What you have to do ::
In total, how many lines of the data contain the word "grid"? Only that number is wanted.
[[ Supplied data open ]]
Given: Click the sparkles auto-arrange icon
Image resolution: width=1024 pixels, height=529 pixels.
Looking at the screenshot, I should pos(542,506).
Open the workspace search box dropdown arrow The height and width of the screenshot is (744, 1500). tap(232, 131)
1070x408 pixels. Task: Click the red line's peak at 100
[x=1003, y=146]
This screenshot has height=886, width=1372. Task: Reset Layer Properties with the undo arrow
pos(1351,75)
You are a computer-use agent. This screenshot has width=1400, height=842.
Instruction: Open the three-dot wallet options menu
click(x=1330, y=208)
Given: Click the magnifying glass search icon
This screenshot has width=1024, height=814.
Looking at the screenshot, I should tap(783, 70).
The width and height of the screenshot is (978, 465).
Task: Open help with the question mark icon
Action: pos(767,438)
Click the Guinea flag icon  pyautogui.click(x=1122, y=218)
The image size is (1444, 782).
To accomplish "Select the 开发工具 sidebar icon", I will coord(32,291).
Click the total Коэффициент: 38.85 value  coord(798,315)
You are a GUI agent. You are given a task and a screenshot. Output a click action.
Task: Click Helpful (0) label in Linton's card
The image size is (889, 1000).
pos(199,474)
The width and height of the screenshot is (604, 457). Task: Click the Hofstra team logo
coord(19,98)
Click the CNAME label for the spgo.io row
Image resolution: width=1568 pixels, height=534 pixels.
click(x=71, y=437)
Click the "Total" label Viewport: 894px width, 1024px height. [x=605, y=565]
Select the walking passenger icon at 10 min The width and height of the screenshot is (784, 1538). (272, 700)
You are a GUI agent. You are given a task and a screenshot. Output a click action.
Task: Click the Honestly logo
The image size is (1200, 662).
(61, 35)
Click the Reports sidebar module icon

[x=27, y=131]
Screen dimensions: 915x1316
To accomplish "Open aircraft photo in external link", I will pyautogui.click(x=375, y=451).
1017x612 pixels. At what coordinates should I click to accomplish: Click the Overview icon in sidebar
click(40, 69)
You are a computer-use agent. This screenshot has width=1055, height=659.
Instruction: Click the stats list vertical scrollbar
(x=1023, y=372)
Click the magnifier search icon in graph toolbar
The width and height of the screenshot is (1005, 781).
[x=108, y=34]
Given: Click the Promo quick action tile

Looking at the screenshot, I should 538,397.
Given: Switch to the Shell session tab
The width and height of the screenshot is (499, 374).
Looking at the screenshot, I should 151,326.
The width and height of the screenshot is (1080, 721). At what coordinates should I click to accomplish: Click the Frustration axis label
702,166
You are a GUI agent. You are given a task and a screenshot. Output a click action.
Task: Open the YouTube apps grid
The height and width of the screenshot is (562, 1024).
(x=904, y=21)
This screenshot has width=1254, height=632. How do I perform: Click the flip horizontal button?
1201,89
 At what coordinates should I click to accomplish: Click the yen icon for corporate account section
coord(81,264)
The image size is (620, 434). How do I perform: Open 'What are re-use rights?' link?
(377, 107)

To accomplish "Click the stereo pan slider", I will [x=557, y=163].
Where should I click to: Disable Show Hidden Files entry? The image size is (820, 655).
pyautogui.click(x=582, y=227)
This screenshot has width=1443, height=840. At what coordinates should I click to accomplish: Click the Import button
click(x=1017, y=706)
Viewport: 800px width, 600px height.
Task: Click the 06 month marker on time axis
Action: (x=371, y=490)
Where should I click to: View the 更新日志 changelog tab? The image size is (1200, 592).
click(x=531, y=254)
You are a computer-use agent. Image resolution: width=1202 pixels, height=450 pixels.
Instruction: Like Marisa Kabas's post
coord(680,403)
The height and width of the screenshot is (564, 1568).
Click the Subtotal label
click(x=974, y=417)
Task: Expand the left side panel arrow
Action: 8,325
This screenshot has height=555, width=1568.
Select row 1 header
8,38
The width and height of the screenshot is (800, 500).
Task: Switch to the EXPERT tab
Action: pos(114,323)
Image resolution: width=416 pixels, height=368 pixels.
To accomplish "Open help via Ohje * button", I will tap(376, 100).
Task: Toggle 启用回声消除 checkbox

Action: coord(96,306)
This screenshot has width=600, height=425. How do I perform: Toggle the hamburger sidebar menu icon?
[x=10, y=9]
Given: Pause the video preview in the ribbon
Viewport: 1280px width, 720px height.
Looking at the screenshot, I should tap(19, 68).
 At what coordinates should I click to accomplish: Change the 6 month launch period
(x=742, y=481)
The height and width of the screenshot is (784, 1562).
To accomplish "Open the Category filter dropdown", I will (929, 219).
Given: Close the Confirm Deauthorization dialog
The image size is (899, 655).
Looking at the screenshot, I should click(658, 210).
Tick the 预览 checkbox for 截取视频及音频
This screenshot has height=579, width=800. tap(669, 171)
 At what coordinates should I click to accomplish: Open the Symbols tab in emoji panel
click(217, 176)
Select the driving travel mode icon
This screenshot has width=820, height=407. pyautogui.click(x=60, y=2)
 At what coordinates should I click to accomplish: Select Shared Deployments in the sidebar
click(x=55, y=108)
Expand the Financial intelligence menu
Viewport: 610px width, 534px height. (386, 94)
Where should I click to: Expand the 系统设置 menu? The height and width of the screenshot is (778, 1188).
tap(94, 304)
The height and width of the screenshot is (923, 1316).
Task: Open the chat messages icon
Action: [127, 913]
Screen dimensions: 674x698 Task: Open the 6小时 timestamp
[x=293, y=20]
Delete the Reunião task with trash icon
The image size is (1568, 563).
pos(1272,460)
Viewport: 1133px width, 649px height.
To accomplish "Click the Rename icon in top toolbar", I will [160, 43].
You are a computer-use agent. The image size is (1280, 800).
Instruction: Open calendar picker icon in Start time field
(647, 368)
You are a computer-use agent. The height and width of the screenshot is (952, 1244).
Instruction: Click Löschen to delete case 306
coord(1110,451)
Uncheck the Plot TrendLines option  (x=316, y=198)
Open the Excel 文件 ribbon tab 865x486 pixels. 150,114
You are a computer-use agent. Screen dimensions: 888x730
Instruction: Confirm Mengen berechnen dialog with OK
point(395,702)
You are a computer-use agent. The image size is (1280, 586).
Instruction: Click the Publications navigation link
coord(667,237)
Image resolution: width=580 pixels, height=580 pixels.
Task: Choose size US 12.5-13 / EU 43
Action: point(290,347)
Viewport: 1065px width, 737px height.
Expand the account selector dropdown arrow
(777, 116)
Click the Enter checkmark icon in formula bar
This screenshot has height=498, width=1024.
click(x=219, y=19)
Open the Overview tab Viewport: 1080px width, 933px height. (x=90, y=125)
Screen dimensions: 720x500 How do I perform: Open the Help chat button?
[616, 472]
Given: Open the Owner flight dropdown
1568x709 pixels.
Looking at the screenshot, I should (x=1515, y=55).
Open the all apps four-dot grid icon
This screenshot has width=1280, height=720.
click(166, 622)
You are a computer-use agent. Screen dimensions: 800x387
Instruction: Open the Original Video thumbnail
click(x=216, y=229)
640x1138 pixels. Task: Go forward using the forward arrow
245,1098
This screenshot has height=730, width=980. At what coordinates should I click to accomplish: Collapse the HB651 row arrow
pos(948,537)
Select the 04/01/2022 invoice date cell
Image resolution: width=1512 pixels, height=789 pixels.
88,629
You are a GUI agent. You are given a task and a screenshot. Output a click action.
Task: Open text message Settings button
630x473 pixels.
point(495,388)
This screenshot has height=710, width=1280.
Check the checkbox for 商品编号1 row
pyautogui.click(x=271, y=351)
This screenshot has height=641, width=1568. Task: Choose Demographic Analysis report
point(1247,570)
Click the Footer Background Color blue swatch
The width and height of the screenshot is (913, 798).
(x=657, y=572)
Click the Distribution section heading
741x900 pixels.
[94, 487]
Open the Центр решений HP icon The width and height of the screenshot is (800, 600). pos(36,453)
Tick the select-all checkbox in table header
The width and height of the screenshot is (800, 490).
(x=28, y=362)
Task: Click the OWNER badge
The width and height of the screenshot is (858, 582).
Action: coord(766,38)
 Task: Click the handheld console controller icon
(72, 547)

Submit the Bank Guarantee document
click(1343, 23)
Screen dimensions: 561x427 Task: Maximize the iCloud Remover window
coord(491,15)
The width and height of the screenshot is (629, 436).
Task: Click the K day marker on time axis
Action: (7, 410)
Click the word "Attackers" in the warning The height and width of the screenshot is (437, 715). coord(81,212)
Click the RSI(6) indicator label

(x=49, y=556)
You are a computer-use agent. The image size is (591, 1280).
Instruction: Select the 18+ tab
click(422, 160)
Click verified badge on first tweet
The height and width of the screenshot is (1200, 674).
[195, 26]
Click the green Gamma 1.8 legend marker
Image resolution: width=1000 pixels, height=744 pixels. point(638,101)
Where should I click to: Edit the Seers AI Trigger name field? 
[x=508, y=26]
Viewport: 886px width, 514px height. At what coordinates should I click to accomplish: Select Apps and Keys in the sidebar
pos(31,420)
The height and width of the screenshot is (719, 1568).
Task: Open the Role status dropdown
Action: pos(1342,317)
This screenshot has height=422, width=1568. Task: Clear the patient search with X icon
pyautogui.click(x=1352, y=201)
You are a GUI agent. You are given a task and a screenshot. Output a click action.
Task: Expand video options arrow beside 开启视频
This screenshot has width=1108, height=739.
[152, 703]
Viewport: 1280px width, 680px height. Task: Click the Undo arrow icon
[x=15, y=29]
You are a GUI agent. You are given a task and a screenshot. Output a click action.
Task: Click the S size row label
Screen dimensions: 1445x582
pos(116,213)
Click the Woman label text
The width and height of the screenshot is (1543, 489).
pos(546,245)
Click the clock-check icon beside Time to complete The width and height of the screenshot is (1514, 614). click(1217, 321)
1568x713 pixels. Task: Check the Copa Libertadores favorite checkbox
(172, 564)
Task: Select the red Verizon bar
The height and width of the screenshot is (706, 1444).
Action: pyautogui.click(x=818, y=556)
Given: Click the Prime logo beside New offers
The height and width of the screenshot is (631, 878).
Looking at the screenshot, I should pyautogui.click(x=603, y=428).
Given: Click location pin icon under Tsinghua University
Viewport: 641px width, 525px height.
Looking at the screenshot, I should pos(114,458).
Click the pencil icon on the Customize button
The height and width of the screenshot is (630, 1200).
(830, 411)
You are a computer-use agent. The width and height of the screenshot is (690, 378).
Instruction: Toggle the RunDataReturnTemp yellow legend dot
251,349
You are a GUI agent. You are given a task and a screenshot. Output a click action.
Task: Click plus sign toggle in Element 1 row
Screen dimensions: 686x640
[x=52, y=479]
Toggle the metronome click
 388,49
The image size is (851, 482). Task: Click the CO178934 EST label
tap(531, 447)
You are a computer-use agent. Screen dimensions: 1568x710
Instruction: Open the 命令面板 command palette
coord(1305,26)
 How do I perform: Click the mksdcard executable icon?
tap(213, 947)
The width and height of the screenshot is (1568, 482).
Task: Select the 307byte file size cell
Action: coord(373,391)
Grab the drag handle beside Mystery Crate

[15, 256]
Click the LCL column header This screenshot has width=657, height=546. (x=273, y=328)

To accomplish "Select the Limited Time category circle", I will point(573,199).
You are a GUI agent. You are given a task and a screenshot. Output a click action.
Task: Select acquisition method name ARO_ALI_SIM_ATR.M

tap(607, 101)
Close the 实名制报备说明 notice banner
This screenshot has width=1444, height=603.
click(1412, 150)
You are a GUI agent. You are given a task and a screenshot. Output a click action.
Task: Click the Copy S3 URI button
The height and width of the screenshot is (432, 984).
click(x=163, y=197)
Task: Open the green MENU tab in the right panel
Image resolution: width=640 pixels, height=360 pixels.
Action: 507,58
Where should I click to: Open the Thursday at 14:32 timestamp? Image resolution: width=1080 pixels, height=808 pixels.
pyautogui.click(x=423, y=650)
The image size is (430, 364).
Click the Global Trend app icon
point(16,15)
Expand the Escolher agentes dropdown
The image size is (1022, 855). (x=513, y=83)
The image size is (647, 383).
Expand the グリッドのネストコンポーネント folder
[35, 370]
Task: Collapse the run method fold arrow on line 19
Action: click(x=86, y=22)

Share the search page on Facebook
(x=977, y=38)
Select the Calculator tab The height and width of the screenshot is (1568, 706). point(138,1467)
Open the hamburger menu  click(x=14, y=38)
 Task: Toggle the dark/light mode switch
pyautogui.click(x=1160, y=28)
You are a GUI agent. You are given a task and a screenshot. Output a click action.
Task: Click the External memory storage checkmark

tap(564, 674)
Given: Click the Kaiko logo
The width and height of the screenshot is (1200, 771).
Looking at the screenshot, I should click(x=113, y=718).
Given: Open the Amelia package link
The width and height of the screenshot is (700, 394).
[[ Supplied data closed ]]
Answer space ::
2